ULUSAL GÜVENLİK

Sayın Mesut Yılmaz'ın, partisinin kongresinde yaptığı konuşma, gündeme oturdu. Sayın Yılmaz, ulusal güvenlik kavramının sorgulanması ihtiyacını dile getirmiştir. Bu ihtiyaç, Türkiye demokrasisinin ihtiyacıdır. Bankacılık işlemlerinden, hayvancılık kredilerine, spor sahası yapımından, kültürel etkinliklere değin içerik ve sınır belirsizliğinden kaynaklı olarak genişleyen bir "ulusal güvenlik" anlayışı kabul edilemez.

Milli Güvenlik Siyaset Belgesi'nin içeriğinden halk habersizdir. Halkın, iradesini ortaya koyarak, ülkeyi yönetme yetkisi verdiği TBMM üyeleri ve kurumsal olarak TBMM de, Milli Siyaset Belgesi'inin içeriğinden habersizdir. Dolayısıyla Belge'nin hazırlanması, uygulanması ve denetlenmesi TBMM'nin dışındadır.

Devletlerin, ulusal güvenlik ihtiyacı duymaları doğaldır. Bu ihtiyacın sınırı, insan hakları ve demokratik değerlerle çizilir. Pek çok kez dile getirdiğimiz gibi, "insan hakları olmadan güvenlik olmaz."

Ulusal güvenliğin anlamı, içeriği, sınırları, güvenlik kurumlarında görev yapanların algılama ve yorumlamalarına göre değişiklik gösteremez. Ulusal güvenlik gerekçe gösterilerek ve her konu ulusal güvenliğin ilgi alanına sokulacak tarzda yorumlanarak, değerlendirme ve uygulama yapılamaz. Yapıldığının örneklerini, TÜSİAD için hazırladığı raporda sayın Prof.Dr.Bülent Tanör göstermiştir. (Bakınız, Demokratikleşme Perspektifleri, 1997,1999)

Dolayısıyla, ulusal güvenlik kavramı ve bu kavrama yüklenen anlam ile birlikte oluşturulan Milli Güvenlik Kurulu ve Genel Sekreterliği kurumları ve işlevleri, demokrasinin sınırları içersine çekilmelidir.

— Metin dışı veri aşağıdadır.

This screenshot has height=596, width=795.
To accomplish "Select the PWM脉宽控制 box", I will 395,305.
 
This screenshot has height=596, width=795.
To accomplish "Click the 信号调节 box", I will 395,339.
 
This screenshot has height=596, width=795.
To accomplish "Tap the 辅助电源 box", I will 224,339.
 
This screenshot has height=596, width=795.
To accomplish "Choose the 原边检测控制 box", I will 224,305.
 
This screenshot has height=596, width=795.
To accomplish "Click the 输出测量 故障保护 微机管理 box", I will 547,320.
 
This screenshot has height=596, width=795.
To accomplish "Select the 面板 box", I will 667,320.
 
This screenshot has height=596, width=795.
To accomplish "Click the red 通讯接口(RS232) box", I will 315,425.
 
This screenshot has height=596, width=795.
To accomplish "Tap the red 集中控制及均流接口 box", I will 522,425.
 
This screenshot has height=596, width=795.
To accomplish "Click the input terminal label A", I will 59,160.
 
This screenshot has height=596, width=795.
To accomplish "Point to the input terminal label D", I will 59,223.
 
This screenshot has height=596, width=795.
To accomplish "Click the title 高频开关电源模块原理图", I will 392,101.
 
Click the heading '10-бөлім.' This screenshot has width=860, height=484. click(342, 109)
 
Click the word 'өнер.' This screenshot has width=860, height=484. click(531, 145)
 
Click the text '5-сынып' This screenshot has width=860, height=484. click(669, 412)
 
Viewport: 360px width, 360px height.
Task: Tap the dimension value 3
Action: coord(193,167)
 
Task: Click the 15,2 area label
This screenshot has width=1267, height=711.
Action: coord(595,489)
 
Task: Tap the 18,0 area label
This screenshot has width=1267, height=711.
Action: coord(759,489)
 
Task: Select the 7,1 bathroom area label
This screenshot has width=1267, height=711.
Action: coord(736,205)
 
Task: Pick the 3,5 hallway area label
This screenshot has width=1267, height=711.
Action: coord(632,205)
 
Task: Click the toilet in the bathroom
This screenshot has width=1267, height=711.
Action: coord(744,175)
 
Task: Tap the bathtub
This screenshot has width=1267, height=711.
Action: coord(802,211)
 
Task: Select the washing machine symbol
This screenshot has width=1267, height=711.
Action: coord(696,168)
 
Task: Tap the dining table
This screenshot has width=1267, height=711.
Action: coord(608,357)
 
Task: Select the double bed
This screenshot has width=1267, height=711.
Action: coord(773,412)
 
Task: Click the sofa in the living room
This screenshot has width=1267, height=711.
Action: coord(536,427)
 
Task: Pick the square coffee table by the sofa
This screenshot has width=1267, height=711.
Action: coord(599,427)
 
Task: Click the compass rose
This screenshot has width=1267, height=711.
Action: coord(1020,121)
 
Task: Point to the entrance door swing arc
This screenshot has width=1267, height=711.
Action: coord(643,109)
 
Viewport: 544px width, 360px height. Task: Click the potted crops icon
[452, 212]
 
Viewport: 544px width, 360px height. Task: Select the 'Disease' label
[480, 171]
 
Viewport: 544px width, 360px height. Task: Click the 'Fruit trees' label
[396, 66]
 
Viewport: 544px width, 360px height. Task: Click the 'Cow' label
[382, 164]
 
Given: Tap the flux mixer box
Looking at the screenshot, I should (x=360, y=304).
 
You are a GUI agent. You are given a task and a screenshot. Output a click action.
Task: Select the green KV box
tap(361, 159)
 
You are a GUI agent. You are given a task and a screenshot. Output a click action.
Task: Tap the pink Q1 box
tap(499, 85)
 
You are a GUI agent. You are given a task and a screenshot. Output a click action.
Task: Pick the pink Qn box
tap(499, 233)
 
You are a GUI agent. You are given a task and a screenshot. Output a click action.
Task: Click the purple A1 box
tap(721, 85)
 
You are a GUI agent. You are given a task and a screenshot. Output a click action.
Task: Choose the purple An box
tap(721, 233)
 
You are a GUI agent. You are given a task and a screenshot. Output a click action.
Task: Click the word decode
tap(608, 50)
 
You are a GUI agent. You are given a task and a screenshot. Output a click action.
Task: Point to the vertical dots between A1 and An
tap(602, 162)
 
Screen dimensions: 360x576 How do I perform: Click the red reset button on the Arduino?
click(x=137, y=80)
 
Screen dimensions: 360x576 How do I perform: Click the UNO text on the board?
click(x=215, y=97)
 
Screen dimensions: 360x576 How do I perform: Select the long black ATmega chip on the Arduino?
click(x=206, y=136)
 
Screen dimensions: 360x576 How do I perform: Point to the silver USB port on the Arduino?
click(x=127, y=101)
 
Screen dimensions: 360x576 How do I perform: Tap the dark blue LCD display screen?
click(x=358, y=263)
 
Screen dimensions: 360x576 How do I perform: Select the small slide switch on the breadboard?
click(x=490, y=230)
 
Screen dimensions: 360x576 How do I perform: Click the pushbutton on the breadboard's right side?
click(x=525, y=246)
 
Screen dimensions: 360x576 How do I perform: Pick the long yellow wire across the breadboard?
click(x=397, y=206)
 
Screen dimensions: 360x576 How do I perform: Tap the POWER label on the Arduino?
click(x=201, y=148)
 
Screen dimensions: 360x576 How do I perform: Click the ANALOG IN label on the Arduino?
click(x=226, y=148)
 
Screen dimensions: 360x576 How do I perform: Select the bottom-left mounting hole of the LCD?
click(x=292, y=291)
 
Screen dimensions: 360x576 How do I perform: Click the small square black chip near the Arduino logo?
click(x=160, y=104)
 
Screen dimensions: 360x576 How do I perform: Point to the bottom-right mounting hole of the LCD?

Kavramın tartışılmasını isteyen Başbakan Yardımcısı'na Genelkurmay Başkanlığı tarafından yanıt verilmesi düşündürücüdür. Hangi konuların, nerede tartışılacağının ve hangi düşüncelerin açıklanıp, hangilerinin açıklanamayacağının sınırı açıklamada çizilmektedir. Türkiye demokrasisi açısından, içeriğinden bağımsız olarak, böyle bir açıklamanın yapılmış olması, büyük bir talihsizliktir.

Kimse kimseyi tehdit etmeden, susturmadan, uygarca tartışmalıyız.
Yurtseverlik tekeli kimseye bırakılamaz.
Türkiye'de demokratik standartlar, ancak düşünerek ve düşündüğünü açıklayarak ve gerçekleşmesi için çalışarak yükseltilebilir. Tabularla değil.